═════ Extracted information ═════

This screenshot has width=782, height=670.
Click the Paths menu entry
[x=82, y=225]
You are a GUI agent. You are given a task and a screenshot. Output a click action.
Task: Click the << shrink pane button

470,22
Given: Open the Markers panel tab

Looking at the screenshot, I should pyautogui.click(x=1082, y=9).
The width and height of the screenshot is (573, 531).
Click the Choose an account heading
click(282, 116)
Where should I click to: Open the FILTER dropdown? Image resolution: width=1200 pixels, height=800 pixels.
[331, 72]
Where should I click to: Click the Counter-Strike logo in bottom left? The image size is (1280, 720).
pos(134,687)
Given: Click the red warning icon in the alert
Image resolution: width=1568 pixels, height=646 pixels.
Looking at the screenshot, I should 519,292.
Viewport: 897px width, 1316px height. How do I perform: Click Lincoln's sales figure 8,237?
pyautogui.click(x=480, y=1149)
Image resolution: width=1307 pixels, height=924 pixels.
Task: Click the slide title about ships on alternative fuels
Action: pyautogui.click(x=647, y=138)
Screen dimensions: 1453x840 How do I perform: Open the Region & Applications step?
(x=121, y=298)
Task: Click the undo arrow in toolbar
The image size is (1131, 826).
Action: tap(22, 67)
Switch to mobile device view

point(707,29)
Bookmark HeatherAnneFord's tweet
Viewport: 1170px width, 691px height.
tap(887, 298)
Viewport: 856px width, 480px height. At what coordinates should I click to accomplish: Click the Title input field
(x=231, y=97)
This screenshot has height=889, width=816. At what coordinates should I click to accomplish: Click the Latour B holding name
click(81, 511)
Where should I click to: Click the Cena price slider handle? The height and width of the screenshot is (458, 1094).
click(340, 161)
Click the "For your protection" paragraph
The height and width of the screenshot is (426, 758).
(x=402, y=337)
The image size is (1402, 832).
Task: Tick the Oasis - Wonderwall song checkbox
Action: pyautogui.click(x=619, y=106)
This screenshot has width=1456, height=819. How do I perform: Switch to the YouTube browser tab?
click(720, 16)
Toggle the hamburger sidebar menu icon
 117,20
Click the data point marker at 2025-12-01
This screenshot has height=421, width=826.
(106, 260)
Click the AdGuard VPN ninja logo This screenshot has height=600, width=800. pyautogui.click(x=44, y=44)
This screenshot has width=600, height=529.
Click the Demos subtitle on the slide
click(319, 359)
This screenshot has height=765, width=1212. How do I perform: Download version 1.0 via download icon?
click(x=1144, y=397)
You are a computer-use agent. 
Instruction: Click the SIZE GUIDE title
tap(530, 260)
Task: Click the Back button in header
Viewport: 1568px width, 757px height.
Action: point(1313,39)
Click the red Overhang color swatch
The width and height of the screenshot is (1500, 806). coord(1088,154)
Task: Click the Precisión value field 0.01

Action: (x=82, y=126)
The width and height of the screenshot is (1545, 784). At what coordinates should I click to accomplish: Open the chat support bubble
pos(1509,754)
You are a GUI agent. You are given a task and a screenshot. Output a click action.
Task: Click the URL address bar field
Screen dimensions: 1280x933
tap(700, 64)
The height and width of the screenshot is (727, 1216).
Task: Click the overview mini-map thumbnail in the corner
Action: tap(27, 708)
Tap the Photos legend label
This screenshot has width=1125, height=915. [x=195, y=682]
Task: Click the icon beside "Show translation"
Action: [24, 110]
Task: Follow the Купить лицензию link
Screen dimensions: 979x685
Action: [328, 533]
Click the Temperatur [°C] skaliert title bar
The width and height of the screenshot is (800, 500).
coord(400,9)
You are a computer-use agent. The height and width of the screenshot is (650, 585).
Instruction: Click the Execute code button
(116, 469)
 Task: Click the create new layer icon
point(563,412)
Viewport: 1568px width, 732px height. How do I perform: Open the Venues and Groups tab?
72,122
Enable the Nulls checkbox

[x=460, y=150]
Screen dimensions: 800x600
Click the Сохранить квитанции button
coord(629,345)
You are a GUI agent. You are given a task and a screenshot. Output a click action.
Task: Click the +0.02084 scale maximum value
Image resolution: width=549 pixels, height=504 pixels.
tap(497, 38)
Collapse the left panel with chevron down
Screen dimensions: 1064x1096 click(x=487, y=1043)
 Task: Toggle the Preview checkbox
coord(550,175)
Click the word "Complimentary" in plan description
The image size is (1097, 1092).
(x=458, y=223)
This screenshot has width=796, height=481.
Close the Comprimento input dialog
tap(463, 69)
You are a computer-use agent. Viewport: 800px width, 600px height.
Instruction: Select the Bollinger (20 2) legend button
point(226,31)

═════

Required action: From the entries above, extract every line where the word "computer" appears.

Task output:
You are a computer-use agent. 
You are a computer-use agent. The height and width of the screenshot is (650, 585).
You are a computer-use agent. Viewport: 800px width, 600px height.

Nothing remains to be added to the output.